[[ DATA FOR ANALYSIS open ]]

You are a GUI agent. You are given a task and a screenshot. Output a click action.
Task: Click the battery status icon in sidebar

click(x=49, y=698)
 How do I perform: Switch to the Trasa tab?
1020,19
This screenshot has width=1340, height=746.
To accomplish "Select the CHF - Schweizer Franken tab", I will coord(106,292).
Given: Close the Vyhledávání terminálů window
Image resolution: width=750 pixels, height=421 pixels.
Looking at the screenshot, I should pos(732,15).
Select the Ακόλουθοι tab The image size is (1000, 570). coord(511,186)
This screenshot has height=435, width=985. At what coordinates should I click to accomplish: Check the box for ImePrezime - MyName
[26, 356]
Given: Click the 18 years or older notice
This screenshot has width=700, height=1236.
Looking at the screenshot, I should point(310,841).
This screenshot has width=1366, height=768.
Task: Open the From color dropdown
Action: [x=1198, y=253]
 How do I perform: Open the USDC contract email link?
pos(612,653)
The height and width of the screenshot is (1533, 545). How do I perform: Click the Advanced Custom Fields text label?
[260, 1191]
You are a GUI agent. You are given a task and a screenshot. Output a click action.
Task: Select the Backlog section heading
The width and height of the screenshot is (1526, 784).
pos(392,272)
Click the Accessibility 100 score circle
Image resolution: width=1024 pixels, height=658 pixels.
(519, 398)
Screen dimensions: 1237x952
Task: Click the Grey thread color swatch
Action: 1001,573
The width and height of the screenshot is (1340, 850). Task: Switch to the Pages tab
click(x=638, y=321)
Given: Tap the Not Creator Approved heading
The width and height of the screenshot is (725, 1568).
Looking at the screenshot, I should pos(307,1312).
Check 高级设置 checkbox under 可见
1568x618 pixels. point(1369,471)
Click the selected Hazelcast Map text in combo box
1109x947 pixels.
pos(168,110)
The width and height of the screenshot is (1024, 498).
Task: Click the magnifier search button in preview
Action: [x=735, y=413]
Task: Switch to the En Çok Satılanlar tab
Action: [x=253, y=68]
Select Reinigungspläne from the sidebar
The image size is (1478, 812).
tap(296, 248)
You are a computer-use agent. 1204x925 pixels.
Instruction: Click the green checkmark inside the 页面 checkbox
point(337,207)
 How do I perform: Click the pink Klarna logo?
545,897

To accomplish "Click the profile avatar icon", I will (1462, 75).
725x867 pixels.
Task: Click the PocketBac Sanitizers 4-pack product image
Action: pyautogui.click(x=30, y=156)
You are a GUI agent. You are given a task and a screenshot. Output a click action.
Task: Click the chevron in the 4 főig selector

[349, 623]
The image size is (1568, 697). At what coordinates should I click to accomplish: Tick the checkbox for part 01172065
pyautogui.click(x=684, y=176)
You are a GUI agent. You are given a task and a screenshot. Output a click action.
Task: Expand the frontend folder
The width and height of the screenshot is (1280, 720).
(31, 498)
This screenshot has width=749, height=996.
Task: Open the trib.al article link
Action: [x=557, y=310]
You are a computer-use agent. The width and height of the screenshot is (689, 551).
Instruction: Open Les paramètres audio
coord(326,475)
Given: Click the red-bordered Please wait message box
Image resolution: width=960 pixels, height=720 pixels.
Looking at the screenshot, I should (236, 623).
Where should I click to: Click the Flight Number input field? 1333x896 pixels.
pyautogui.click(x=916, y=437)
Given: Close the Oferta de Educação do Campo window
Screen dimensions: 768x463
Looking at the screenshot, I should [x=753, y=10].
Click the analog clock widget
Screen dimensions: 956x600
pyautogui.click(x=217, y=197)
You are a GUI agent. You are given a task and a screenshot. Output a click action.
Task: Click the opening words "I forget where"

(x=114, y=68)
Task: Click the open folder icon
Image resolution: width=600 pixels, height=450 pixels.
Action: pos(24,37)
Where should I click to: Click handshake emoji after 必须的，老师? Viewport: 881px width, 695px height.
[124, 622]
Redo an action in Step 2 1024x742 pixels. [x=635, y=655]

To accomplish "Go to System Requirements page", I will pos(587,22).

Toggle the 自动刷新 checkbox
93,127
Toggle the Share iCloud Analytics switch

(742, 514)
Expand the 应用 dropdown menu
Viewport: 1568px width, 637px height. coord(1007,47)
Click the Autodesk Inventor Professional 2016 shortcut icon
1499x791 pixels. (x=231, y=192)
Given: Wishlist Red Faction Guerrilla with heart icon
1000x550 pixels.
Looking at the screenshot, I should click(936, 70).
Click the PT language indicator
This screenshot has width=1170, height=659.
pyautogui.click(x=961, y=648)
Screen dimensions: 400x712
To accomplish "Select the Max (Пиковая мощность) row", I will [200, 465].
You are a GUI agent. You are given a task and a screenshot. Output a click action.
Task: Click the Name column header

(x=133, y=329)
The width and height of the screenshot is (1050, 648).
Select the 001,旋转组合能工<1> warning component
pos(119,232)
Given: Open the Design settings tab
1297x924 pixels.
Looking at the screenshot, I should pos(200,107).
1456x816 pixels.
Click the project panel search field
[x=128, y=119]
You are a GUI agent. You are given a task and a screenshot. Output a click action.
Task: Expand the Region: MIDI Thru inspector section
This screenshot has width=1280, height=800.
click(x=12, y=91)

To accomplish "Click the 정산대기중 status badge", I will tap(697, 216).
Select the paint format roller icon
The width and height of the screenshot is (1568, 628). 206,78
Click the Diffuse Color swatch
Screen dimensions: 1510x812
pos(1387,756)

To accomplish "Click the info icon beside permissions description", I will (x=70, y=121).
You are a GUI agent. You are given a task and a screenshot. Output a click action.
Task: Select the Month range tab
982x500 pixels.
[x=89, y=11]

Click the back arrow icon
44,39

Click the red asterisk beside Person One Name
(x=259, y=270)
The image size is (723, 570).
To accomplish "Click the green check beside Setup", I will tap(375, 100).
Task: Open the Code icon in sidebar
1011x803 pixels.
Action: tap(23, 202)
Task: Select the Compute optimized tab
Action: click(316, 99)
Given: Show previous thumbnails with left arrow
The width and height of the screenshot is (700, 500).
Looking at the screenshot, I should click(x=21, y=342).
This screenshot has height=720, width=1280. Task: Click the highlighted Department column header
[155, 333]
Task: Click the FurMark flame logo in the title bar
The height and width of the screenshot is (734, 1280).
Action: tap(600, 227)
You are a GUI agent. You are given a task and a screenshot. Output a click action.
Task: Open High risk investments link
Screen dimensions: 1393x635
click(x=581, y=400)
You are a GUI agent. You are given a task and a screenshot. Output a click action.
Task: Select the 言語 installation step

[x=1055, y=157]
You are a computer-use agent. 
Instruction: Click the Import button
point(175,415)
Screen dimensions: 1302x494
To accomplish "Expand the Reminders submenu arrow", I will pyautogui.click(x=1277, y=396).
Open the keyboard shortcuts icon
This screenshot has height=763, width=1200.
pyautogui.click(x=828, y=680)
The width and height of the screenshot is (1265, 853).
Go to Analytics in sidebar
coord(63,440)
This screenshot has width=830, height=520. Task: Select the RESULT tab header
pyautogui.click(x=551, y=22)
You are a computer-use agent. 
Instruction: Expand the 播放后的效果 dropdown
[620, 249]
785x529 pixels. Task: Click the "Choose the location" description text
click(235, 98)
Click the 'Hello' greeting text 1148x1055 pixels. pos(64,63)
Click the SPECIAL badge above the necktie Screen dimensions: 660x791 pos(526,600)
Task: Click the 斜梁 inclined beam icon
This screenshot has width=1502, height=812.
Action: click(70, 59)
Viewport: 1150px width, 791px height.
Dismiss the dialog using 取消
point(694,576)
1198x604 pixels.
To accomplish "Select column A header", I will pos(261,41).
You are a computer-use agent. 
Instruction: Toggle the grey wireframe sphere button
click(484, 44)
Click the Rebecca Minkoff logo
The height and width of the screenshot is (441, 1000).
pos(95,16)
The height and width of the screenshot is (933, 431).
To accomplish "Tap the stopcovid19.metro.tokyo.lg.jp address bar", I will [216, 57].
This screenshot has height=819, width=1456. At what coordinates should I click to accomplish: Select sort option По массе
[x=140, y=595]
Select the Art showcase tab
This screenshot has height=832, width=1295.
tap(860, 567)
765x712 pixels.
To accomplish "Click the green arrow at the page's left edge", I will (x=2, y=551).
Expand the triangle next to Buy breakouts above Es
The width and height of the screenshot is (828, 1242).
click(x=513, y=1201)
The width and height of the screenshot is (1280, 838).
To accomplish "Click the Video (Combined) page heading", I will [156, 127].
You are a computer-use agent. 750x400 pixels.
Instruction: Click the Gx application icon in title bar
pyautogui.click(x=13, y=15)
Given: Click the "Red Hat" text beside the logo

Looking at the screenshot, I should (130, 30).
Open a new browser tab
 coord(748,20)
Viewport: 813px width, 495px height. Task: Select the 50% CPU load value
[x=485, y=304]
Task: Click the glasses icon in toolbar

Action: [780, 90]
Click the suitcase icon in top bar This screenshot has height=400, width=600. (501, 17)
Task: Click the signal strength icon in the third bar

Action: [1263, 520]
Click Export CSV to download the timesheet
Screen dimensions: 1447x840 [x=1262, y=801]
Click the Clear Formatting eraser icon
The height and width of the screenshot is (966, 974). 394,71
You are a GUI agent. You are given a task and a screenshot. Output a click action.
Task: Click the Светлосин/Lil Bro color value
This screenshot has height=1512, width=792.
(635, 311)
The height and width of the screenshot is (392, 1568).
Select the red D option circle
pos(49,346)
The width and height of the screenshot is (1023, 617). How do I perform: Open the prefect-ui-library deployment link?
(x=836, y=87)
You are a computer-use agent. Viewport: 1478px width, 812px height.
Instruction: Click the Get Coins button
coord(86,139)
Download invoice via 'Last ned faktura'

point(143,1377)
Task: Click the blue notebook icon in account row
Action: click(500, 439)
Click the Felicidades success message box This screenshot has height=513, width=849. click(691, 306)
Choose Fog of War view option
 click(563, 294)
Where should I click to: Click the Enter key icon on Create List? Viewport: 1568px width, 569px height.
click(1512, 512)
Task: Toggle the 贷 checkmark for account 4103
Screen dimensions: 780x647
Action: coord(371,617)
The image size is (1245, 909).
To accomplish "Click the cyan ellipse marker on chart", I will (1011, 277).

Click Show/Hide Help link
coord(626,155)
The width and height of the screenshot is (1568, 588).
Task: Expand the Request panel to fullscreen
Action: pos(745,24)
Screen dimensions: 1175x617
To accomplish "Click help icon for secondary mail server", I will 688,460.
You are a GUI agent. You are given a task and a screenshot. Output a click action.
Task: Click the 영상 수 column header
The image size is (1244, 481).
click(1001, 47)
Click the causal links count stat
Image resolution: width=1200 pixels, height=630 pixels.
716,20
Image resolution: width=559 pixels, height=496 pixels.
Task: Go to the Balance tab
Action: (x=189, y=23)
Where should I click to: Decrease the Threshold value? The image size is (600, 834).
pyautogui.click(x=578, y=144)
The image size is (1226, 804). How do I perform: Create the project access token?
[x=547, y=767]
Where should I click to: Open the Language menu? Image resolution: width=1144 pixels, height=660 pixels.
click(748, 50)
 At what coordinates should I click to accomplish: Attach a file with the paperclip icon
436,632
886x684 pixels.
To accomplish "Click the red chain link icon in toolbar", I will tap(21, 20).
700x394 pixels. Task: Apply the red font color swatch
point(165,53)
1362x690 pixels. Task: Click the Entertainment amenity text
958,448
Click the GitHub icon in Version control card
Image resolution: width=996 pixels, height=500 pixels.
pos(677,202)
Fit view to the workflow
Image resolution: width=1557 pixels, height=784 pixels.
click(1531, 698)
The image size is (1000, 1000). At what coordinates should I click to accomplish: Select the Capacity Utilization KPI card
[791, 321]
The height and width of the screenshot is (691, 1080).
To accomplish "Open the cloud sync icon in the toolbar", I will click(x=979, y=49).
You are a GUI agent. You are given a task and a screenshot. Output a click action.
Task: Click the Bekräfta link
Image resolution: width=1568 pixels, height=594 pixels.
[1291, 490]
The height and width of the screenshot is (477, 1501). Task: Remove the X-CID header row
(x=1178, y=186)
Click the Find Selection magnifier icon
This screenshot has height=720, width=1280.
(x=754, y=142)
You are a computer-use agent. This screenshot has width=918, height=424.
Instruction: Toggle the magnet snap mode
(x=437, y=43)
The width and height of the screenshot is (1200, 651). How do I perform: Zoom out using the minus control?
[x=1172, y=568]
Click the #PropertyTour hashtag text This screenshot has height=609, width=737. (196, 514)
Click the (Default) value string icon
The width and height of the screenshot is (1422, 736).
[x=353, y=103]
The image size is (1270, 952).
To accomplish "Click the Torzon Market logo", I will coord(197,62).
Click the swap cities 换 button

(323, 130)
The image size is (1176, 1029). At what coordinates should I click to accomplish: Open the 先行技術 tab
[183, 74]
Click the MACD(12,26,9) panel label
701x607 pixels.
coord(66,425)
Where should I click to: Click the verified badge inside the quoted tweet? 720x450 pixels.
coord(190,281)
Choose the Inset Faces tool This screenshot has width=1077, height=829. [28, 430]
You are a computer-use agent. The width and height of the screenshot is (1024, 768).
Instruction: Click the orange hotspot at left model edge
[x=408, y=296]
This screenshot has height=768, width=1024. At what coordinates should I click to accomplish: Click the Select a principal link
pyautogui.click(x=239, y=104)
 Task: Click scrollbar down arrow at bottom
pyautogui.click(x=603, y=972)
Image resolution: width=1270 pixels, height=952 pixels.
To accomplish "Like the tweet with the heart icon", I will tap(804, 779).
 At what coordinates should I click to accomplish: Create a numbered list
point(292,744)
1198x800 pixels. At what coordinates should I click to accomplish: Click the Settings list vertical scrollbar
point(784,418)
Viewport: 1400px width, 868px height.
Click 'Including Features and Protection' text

[[ DATA FOR ANALYSIS closed ]]

- WORK REQUEST
Exactly the lines above from the one with "785x529 pixels. Task: Click" to the one with "Task: Click the 斜梁 inclined beam icon", both included, are to be quoted; leave the rest out.

- TASK OUTPUT
785x529 pixels. Task: Click the "Choose the location" description text
click(235, 98)
Click the 'Hello' greeting text 1148x1055 pixels. pos(64,63)
Click the SPECIAL badge above the necktie Screen dimensions: 660x791 pos(526,600)
Task: Click the 斜梁 inclined beam icon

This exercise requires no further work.